Continuous proactive compliance

The dynamic runtime modifications to the virtual infrastructure and its configuration brought by NFV and SDN may cause changes to the security compliance status and therefore, logging and monitoring mechanisms should adapt to continuously monitor compliance-related events and metrics and verify the security posture after relevant events. New approaches must be conceived to adapt to the rate of change and lessen the burden of verifying compliance from scratch between the successive changes around virtualized infrastructure. Event-based approaches can be considered to trigger compliance verification in time, while the proactive techniques that leverage machine learning may enable efficient identification and advance checking of system changes to minimize delays and overhead.

Privacy-preserving by design

Security logging and monitoring mechanisms should not introduce additional risks to the security and the privacy of data through the 5G networks. While current anonymization approaches help in protecting data, general attributes and semantics of the data are not preserved, which may mean it is impossible to effectively analyze the data. Therefore, there is a need for new customizable and flexible anonymization and privacy-preserving approaches that correctly protect data across different domains and different network slices while preserving the utility of the data for different types of analysis.

Evolving telecom networks call for an evolved security compliance framework for a securely connected world. This white paper demonstrated the need for an automated full-stack end-to-end security compliance solution and the challenges that have to be overcome to realize it. Five key features were described that support such a solution. This solution should be realized with a focus on adaptability, scalability and privacy-enhanced technology while providing continuous proactive security, multi-party compliance, and security compliance orchestration.

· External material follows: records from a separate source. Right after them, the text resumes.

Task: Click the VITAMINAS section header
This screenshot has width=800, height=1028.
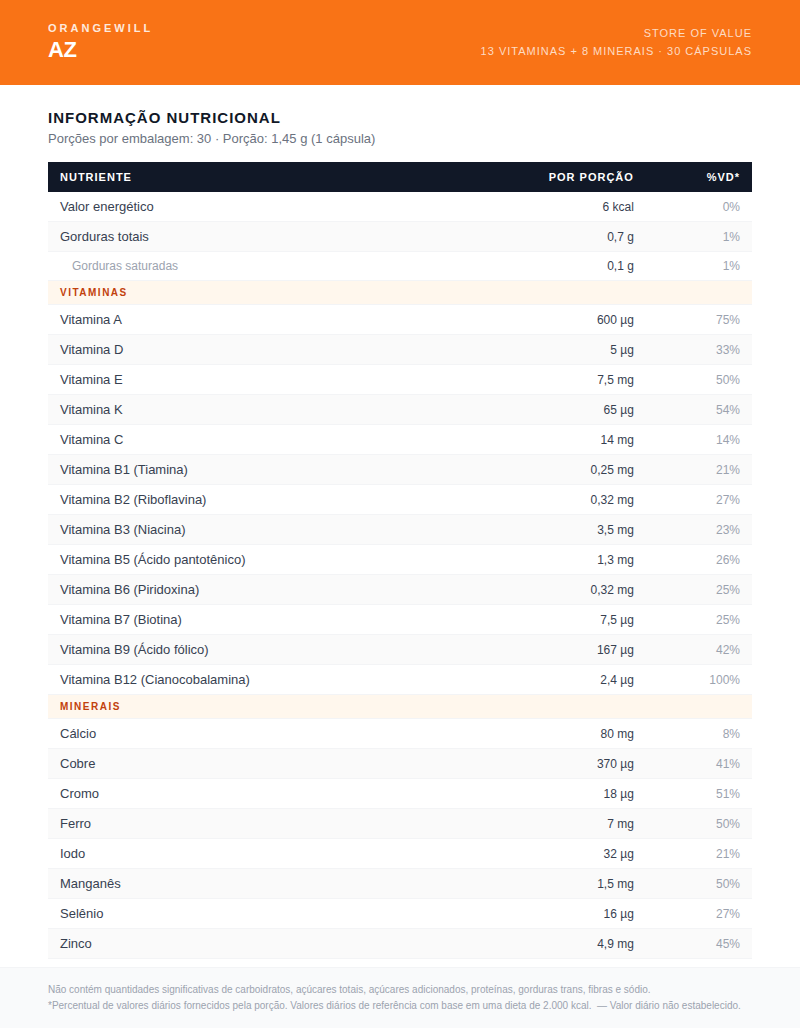Action: pos(93,293)
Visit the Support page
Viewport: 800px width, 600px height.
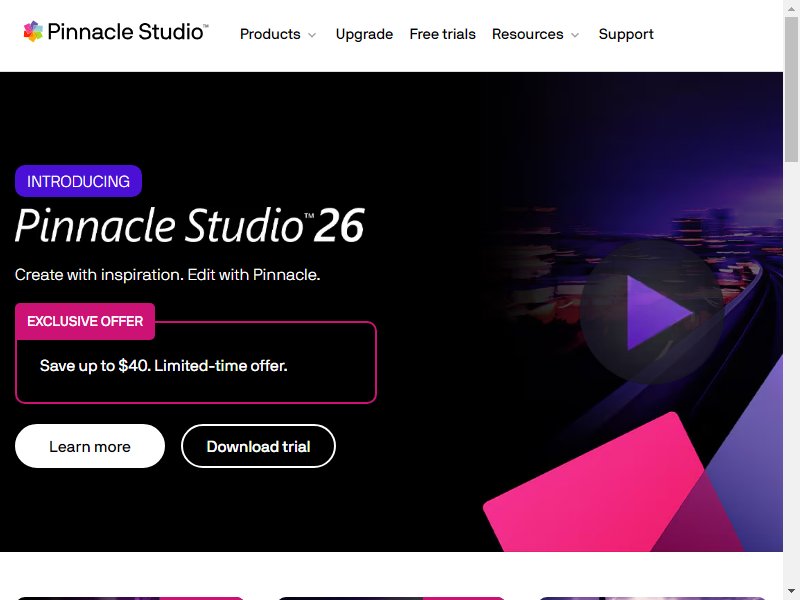(626, 34)
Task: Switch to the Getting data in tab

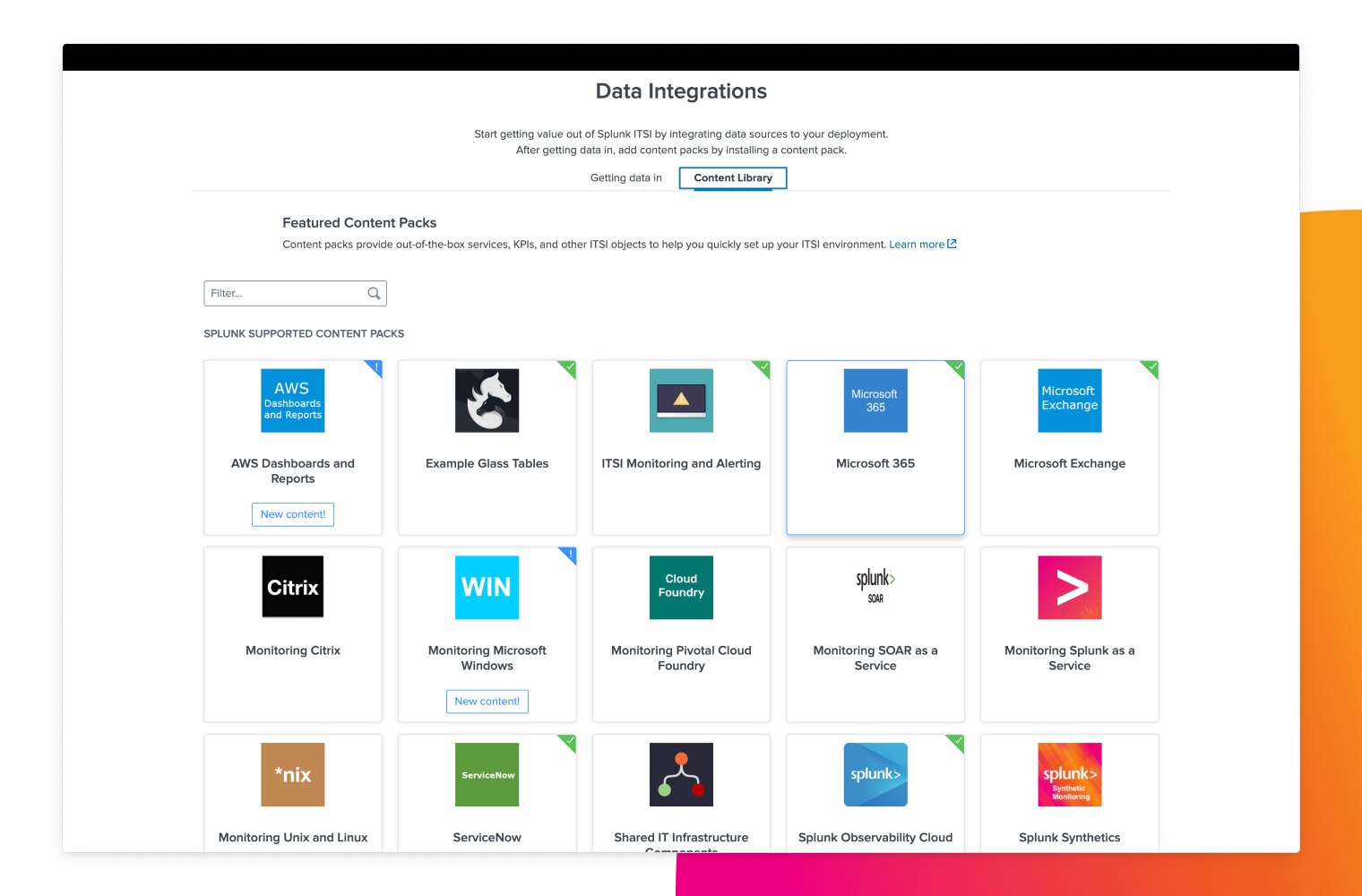Action: point(625,177)
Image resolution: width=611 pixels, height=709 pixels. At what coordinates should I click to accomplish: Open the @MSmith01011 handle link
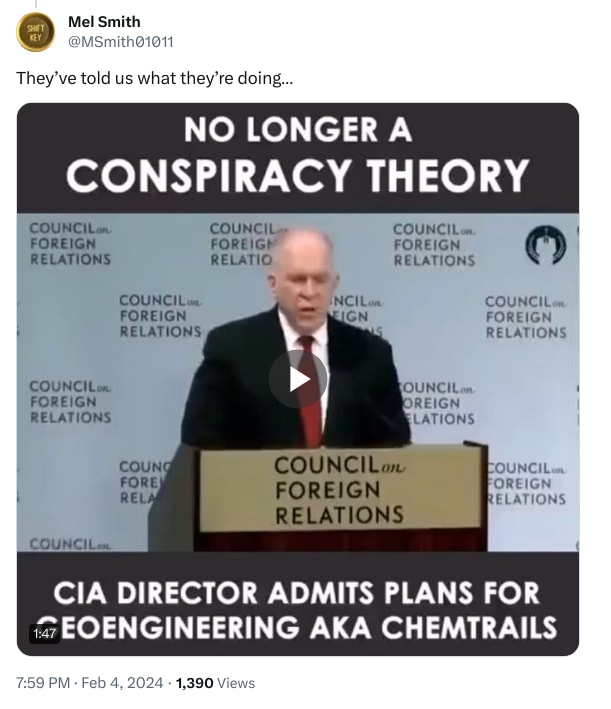point(120,42)
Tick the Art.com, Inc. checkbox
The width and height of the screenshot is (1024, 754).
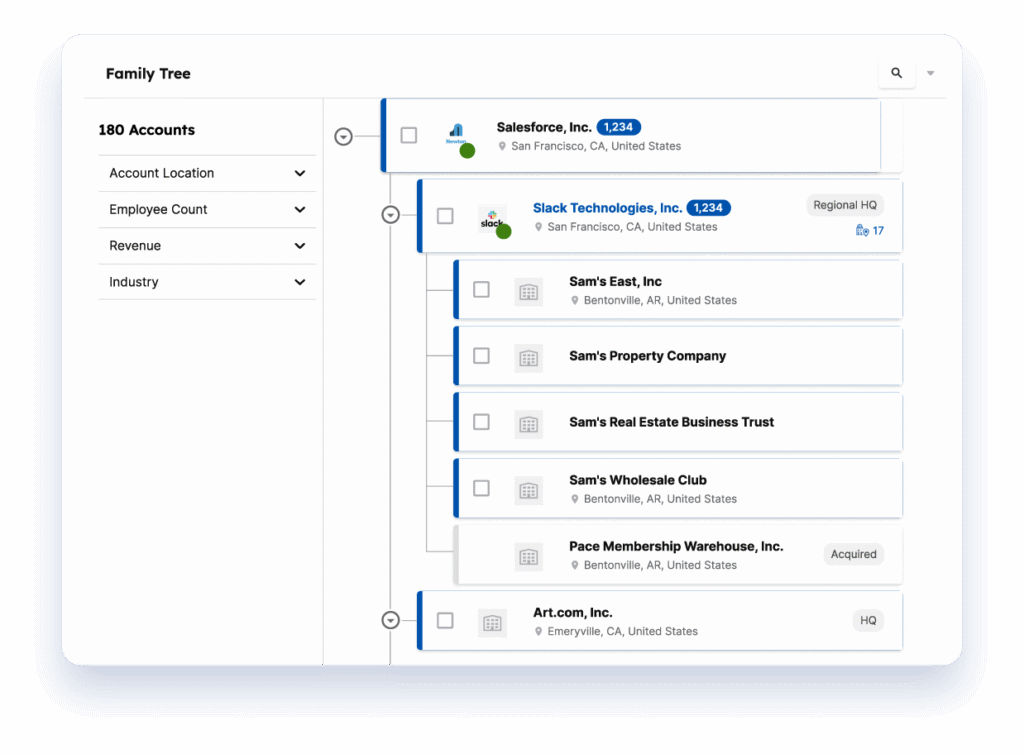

These key features are supported by monitoring, verification, and enforcement mechanisms integrated into the network function virtualization environment.

For such a solution, telecommunication organizations should evolve operational security assurance in addition to product security assurance. The telecom community including vendors, regulators, and service providers should increase their collaborative work to reduce the complexity in terms of responsibility between stakeholders operating the NFV stack from the CI/CD (developers, telecom vendors) to the deployment (service providers and infra providers). Service providers should move toward more automated and continuous security compliance of NFV to provide up-to-date compliance posture visibility to tenants and allow them to have better control of compliance enforcement for their deployments. Finally, standard 5G network interfaces for facilitating security compliance automation should be defined to ensure a coordinated service and security orchestration.